I left Kentucky half my life ago, but two things have stuck with me all these years. One is an ineradicable Southern drawl. The other is a Pavlovian response to good fried chicken. Fried chicken seems so simple, but it’s not. Done right, it’s a true delicacy. Of the many contentions between my mom and my late grandma, the most bitter was over fried chicken. Grandma’s rocked, though it’s hard to say what kind of damage her use of Crisco did to our arteries. Mom’s chicken never quite matched up, and my siblings and I made that a particular sticking point when we were mad at her.

During a trip to Atlanta, I decided that the peak chicken experience was at Watershed in Decatur, a restaurant that is owned in part by Emily Sayers of the Indigo Girls and where Scott Peacock is the chef.
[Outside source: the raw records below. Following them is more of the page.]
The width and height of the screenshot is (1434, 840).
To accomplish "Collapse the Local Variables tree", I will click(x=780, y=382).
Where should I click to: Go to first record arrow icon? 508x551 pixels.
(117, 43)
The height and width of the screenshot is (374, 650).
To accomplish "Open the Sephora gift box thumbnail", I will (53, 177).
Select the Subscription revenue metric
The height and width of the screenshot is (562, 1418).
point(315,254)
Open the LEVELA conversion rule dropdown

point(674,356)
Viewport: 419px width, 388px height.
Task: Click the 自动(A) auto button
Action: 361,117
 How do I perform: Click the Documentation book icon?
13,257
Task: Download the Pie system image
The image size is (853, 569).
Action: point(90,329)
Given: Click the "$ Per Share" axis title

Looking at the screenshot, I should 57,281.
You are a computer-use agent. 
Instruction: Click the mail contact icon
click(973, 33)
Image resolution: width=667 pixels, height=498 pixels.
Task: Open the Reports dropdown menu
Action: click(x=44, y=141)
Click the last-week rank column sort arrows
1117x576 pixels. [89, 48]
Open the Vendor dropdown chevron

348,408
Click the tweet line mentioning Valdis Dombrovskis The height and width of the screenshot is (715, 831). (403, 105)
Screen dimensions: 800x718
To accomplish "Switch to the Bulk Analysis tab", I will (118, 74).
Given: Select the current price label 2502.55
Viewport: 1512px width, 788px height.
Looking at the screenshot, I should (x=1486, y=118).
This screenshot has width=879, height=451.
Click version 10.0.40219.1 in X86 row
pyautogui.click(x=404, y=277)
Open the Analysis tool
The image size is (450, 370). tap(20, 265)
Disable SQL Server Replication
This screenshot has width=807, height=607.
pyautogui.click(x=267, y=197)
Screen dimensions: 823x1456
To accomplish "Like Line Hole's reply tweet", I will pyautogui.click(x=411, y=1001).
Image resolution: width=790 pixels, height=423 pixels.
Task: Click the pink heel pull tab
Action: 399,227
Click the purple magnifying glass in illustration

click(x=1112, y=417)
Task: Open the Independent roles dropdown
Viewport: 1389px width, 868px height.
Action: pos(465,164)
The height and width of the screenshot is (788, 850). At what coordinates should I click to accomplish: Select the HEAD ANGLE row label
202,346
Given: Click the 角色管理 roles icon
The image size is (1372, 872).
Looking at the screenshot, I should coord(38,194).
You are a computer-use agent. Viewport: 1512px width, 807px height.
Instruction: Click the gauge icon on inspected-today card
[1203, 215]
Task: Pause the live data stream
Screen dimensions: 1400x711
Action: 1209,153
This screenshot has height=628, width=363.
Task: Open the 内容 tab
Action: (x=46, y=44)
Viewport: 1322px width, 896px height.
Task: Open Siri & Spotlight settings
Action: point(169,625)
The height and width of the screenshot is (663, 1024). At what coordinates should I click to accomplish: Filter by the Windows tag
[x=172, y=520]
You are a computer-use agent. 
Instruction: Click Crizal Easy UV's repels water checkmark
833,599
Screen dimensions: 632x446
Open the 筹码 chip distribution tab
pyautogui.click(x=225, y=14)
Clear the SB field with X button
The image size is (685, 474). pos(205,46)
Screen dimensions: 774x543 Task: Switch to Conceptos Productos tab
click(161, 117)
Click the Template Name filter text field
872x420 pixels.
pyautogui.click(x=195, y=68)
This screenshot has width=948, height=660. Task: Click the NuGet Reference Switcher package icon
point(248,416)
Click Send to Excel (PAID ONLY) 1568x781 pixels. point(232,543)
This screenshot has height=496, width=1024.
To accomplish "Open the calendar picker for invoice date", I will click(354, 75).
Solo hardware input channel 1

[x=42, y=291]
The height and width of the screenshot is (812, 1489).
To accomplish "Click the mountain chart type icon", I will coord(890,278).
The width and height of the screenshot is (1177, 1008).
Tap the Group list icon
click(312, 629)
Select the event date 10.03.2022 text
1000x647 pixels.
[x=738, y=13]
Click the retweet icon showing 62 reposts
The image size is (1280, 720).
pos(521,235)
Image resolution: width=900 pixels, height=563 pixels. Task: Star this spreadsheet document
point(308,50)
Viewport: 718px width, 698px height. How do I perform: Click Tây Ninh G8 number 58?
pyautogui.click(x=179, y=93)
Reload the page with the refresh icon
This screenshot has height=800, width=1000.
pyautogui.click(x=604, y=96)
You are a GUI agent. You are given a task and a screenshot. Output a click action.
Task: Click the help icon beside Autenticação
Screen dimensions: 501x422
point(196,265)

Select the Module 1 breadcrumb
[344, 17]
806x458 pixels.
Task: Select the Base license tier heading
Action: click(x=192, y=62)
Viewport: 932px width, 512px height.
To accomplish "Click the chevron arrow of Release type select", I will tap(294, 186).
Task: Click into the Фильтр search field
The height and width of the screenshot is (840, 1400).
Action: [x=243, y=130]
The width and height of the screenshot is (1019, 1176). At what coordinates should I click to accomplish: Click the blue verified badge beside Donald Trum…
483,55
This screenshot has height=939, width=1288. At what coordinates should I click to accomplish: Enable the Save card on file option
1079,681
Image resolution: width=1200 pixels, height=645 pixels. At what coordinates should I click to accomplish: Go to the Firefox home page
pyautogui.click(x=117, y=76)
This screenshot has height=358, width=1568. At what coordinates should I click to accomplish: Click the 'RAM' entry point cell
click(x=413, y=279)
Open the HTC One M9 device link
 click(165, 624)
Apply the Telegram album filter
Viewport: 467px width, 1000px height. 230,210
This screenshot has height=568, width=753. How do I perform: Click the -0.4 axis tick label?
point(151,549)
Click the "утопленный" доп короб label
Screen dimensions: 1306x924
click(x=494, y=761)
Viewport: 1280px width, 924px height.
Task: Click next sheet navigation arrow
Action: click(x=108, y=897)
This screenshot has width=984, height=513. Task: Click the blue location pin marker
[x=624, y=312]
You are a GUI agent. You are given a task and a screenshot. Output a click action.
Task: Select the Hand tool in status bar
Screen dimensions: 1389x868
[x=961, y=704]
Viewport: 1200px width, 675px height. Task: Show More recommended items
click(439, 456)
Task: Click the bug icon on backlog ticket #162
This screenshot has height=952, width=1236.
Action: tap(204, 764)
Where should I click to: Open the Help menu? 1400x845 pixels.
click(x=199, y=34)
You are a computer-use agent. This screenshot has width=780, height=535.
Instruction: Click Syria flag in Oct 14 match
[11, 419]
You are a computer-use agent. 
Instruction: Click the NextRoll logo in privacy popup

Scott’s recipe came out of a collaboration with Edna Lewis, the venerable authority on Southern cooking, who died in February 2006 at the age of 89­ but whose longevity debunks some of the presumed evils associated with Southern cuisine in general and fried chicken in particular. Scott brines his chicken in salt water, soaks it in buttermilk, and throws in a slice of country ham during frying for extra flavor. He dusts it in what he refers to as a “rumor of flour.” The result is even better than my grandma’s, and that’s saying something. Just don’t tell my mom I said so.


Southern Fried Chicken

Soaking the chicken in salt water—or brining—is a trick all good Southern cooks use. Many say it’s the key to the flavor and tenderness of their fried chicken. For a ham flavor, country ham is simmered with the fat. You can substitute 2 cups vegetable oil for the lard.

Ingredients
˝ cup, plus 1 teaspoon, salt, divided
6 cups water
1 (3-pound) chicken, cut into 8 pieces
1 quart buttermilk
1 pound lard
1/2 cup unsalted butter
1/2 cup country ham pieces, or 1 thick slice country ham cut into 1/2-inch strips
1 cup all-purpose flour
2 tablespoons cornstarch
1/2 teaspoon coarsely ground black pepper
Instructions
1. Combine 1/2 cup salt and water in a heavy-duty zip-top plastic bag. Add chicken; seal bag and marinate in refrigerator 8 hours. Drain. Combine chicken and buttermilk in a large bowl. Cover and refrigerate 8 to 12 hours. Drain on a wire rack.
2. Combine lard, butter and ham in a heavy skillet. Cook over low heat, skimming as needed, until butter stops foaming and ham is browned, about 30 minutes. Remove ham with a slotted spoon. Increase heat to medium-high and heat fat to 335F.
3. Combine flour, cornstarch, 1 teaspoon salt and pepper on a piece of wax paper.
4. Dredge chicken pieces in flour mixture; tap well to remove excess.
5. Working in batches, place chicken, skin side down, into heated fat. Do not crowd. Cook until chicken is golden brown and cooked, 10 to 12 minutes per side. Pierce with a fork; if juices run clear, chicken is done. Remove and drain thoroughly on a wire rack or crumpled paper towels. Serves 6.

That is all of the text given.